#### [TASK DESCRIPTION]
Output the lines of the listing below verbatim, starting at the line that contains "Image resolution: width=885" and ending at the line that contains "coord(90,83)", both included.

#### [RECORDS SHOWN]
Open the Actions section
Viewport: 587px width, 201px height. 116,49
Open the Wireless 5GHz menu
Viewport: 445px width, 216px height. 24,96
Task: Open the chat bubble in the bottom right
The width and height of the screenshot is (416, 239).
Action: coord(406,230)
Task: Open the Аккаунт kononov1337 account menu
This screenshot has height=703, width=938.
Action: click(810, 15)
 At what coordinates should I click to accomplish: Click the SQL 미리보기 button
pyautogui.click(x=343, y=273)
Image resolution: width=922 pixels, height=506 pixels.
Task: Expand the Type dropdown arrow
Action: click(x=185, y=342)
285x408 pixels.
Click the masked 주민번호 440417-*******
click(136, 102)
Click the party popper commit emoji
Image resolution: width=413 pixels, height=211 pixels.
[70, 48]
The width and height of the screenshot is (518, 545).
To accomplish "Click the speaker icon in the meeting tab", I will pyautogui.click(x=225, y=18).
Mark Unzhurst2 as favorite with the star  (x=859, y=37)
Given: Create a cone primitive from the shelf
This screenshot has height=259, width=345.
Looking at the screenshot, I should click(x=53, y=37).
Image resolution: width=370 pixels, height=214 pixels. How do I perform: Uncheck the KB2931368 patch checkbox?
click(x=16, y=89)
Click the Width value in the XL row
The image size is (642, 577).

* * *

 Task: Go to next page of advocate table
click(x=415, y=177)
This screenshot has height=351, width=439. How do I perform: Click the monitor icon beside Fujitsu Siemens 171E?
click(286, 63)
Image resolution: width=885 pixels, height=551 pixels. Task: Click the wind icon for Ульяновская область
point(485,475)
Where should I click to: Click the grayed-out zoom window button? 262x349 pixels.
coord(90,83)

#### [IN RESPONSE]
Image resolution: width=885 pixels, height=551 pixels. Task: Click the wind icon for Ульяновская область
point(485,475)
Where should I click to: Click the grayed-out zoom window button? 262x349 pixels.
coord(90,83)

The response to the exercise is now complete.